_Task directions_: Below is a set of entries. Print the line that contains "Where should I click to: Select the 10002_touxiang" and every later line word for word, through the final one.

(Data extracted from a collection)
>>>>>
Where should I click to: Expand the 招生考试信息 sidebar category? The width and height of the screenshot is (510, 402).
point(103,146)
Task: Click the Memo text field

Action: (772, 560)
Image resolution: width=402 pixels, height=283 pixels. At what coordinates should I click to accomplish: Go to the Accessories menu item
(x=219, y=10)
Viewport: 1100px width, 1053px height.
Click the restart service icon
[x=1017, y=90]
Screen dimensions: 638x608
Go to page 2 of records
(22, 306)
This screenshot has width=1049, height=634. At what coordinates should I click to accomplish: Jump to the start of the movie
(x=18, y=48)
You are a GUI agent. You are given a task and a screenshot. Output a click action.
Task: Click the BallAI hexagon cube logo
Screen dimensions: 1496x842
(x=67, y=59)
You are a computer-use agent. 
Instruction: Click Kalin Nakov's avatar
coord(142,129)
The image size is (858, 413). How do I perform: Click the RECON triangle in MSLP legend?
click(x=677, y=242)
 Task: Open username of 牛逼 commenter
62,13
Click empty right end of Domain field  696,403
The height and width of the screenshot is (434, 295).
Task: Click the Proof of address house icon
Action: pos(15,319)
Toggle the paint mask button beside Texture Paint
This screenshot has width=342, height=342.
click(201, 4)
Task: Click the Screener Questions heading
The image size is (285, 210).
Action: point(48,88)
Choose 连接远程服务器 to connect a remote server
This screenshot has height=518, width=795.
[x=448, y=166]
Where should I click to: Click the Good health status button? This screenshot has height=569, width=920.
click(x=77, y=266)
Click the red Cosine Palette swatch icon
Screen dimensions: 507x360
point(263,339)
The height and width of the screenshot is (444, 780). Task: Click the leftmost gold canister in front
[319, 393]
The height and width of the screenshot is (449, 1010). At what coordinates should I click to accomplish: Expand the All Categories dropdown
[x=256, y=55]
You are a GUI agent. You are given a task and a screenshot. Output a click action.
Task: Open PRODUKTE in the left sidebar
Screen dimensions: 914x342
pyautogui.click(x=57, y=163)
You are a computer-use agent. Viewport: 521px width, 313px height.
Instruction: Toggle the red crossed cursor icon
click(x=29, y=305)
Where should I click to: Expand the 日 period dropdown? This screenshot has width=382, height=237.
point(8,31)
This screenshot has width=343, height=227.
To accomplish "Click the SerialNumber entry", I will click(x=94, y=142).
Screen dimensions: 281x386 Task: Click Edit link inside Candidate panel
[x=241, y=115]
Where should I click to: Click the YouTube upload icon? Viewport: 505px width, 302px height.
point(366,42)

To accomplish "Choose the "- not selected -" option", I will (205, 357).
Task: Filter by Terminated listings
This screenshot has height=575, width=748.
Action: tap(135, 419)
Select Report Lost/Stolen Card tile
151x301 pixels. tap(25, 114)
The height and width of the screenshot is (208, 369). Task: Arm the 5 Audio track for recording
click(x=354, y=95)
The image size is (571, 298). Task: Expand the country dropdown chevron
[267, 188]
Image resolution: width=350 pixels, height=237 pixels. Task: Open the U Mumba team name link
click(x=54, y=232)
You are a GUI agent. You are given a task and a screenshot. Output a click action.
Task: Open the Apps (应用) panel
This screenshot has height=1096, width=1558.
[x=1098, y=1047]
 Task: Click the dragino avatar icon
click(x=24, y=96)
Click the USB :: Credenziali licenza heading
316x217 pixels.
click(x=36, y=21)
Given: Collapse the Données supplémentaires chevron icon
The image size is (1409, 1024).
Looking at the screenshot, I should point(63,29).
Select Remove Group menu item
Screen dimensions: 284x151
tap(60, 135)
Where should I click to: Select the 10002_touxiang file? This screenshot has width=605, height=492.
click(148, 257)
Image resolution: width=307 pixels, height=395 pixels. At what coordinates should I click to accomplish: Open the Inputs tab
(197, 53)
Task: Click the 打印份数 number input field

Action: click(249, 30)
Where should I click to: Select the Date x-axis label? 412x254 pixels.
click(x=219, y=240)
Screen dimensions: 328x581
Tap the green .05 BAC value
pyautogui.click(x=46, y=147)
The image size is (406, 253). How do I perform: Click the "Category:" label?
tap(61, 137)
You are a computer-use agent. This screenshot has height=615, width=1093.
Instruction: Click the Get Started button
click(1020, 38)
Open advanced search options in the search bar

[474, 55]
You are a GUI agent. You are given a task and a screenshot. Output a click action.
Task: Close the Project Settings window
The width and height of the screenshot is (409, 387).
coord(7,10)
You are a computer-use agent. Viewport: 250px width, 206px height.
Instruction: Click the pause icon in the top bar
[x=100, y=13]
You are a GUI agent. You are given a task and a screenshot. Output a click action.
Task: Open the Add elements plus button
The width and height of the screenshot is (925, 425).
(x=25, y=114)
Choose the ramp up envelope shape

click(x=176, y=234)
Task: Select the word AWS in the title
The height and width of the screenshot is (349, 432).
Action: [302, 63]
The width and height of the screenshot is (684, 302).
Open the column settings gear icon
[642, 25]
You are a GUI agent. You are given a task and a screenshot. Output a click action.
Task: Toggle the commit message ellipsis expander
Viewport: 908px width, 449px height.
<<<<<
_Exercise answer_:
Where should I click to: Select the 10002_touxiang file? This screenshot has width=605, height=492.
click(148, 257)
Image resolution: width=307 pixels, height=395 pixels. At what coordinates should I click to accomplish: Open the Inputs tab
(197, 53)
Task: Click the 打印份数 number input field

Action: click(249, 30)
Where should I click to: Select the Date x-axis label? 412x254 pixels.
click(x=219, y=240)
Screen dimensions: 328x581
Tap the green .05 BAC value
pyautogui.click(x=46, y=147)
The image size is (406, 253). How do I perform: Click the "Category:" label?
tap(61, 137)
You are a computer-use agent. This screenshot has height=615, width=1093.
Instruction: Click the Get Started button
click(1020, 38)
Open advanced search options in the search bar

[474, 55]
You are a GUI agent. You are given a task and a screenshot. Output a click action.
Task: Close the Project Settings window
The width and height of the screenshot is (409, 387).
coord(7,10)
You are a computer-use agent. Viewport: 250px width, 206px height.
Instruction: Click the pause icon in the top bar
[x=100, y=13]
You are a GUI agent. You are given a task and a screenshot. Output a click action.
Task: Open the Add elements plus button
The width and height of the screenshot is (925, 425).
(x=25, y=114)
Choose the ramp up envelope shape

click(x=176, y=234)
Task: Select the word AWS in the title
The height and width of the screenshot is (349, 432).
Action: [302, 63]
The width and height of the screenshot is (684, 302).
Open the column settings gear icon
[642, 25]
You are a GUI agent. You are given a task and a screenshot. Output a click action.
Task: Toggle the commit message ellipsis expander
Viewport: 908px width, 449px height.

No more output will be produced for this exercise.